— Ce sont des filles de verriers ? avais-je demandé à la sœur qui les accompagnait dans la cuisine, et leur y faisait remplir leur panier.
— Oui, m’avait-elle dit, en souriant, ce sont les aristocrates.
D’autres, en effet, celles qui n’étaient pas les aristocrates, attendaient à l’entrée publique, et là, toute une assistance loqueteuse grouillait dans un piétinement silencieux, sous le plafond d’une petite salle qui communiquait à la cuisine par un guichet. Une face hâve, de temps à autre, se présentait au guichet, une main tendait un pot, la sœur remplissait le pot, la mainte reprenait, et on me disait tout bas : « Une verrière ! » Puis, au bout d’un moment, après un nouveau défilé, une autre figure inquiète et grise apparaissait sous un fichu, une main tendait encore un pot, et on me disait encore : « Une verrière ! »

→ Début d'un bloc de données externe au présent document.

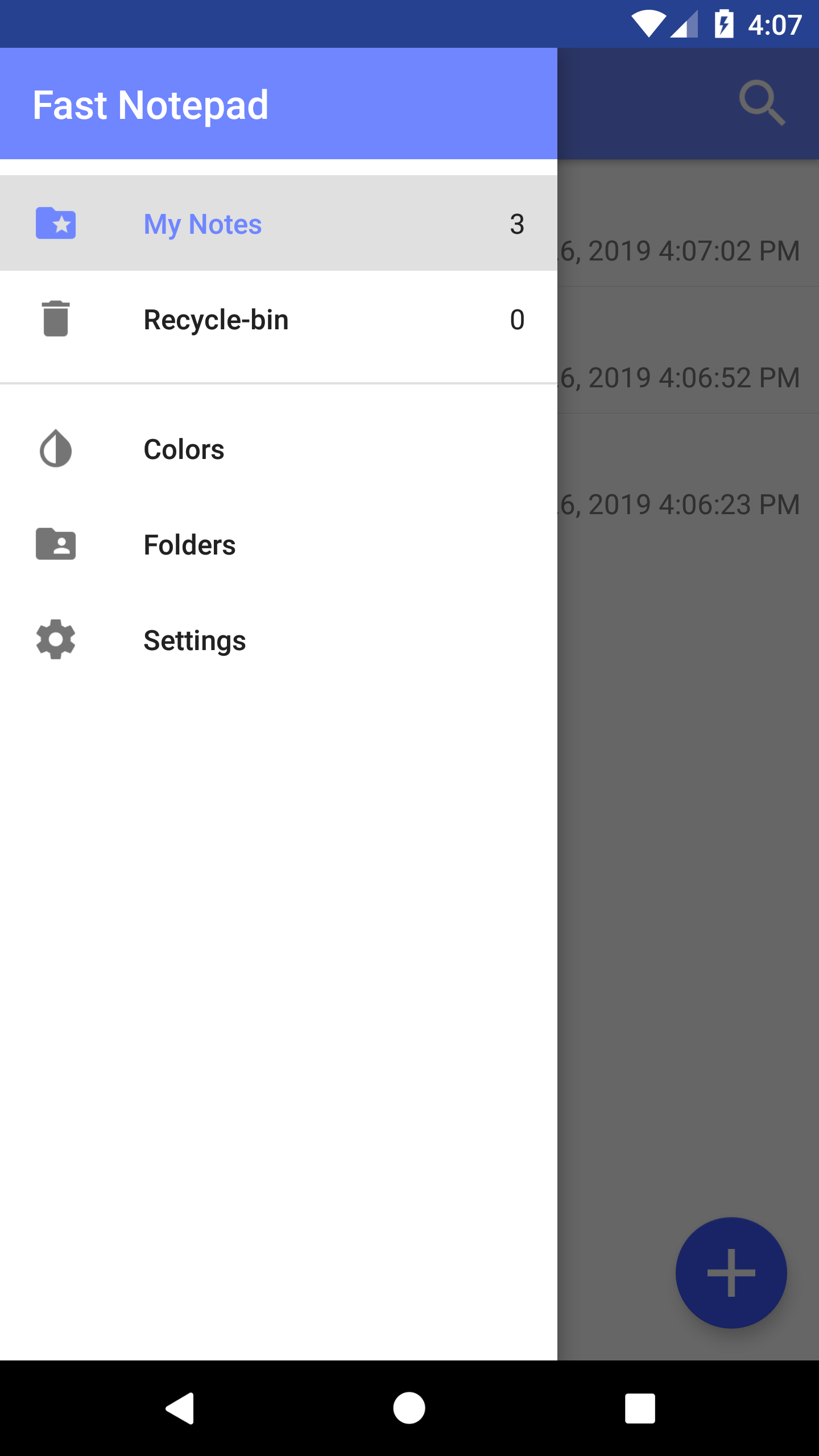Click the Folders text label
This screenshot has width=819, height=1456.
(189, 544)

A un moment, je m’approche d’une vieille en marmotte, qui pleurait en tendant son écuelle.
— Votre fils est verrier ?
— Oui, me répond-elle... Nous sommes sept à manger à la maison.
— Et vous, dis-je à une autre qui avait un chapeau de paille par-dessus sa coiffe et portait des lunettes, vous êtes verrière ?
Celle-là me regarde d’un air méfiant, m’observe, et me lance d’une voix dure :
— Oui... Mes garçons sont partis pour Montluçon...
Les Sœurs ont installé un ouvroir ; je le visite avant de repartir, et on m’y indique, au milieu des jeunes filles qui travaillent là, une fillette d’une douzaine d’années. C’est, me dit-on, la fille d’un verrier. Sa tenue est irréprochable, son petit tablier très propre, et sa petite figure très sage, mais très pâle, et toute tirée de petites rides.
Je lui demande :
— Votre père est à la Verrerie ouvrière ?
Elle hésite, puis me dit en baissant la tête :
— Non, monsieur, c’est mon frère.
— Et, qu’est-ce qu’il est ?
— Grand garçon.
— Est-ce qu’il gagne bien sa vie ?
Elle hésite encore, tortille un instant ses mains, baisse encore la tête, sourit, et ne répond rien.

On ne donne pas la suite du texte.